"""

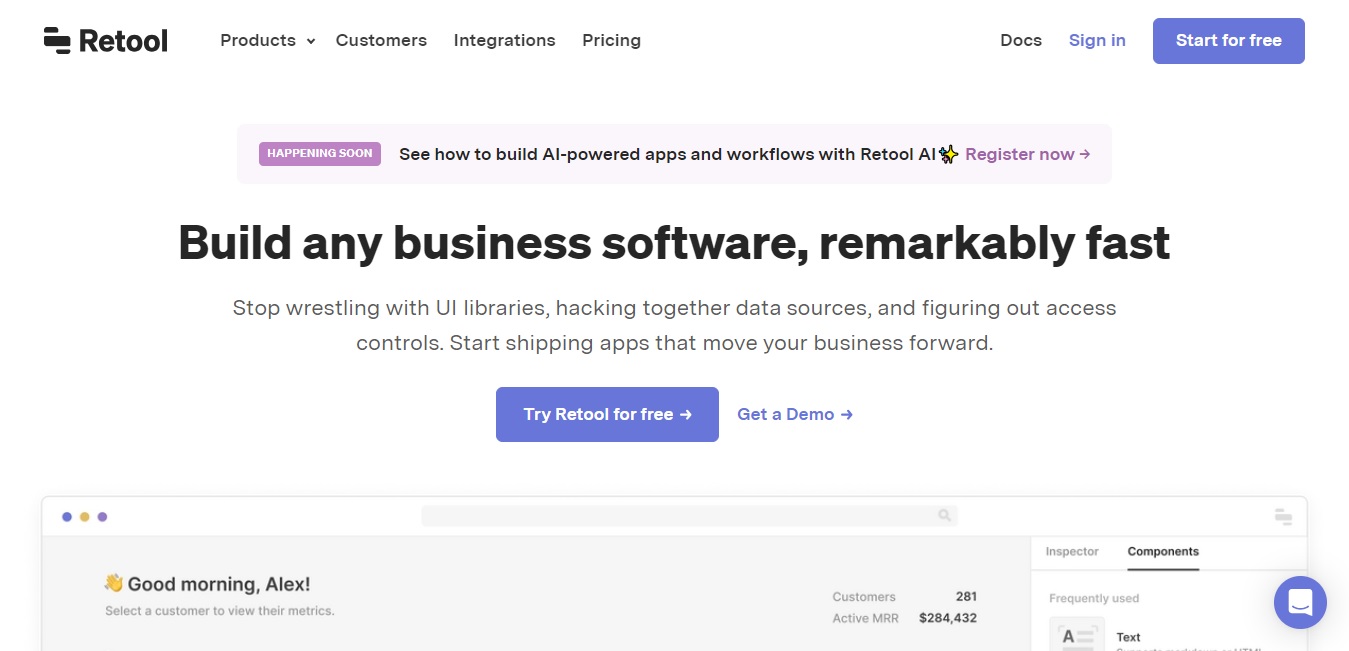1349x651 pixels.
Task: Click the waving hand emoji greeting
Action: point(114,583)
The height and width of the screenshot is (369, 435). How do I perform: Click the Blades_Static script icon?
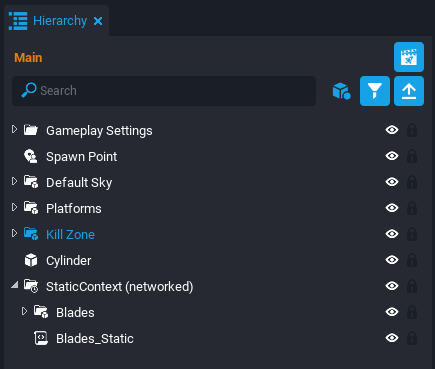41,338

"""

Problem description =
Each line from the one with "The height and" to the final line of the data above is to be printed exactly; no picture should appear in the copy.

Exercise output =
The height and width of the screenshot is (369, 435). How do I perform: Click the Blades_Static script icon?
41,338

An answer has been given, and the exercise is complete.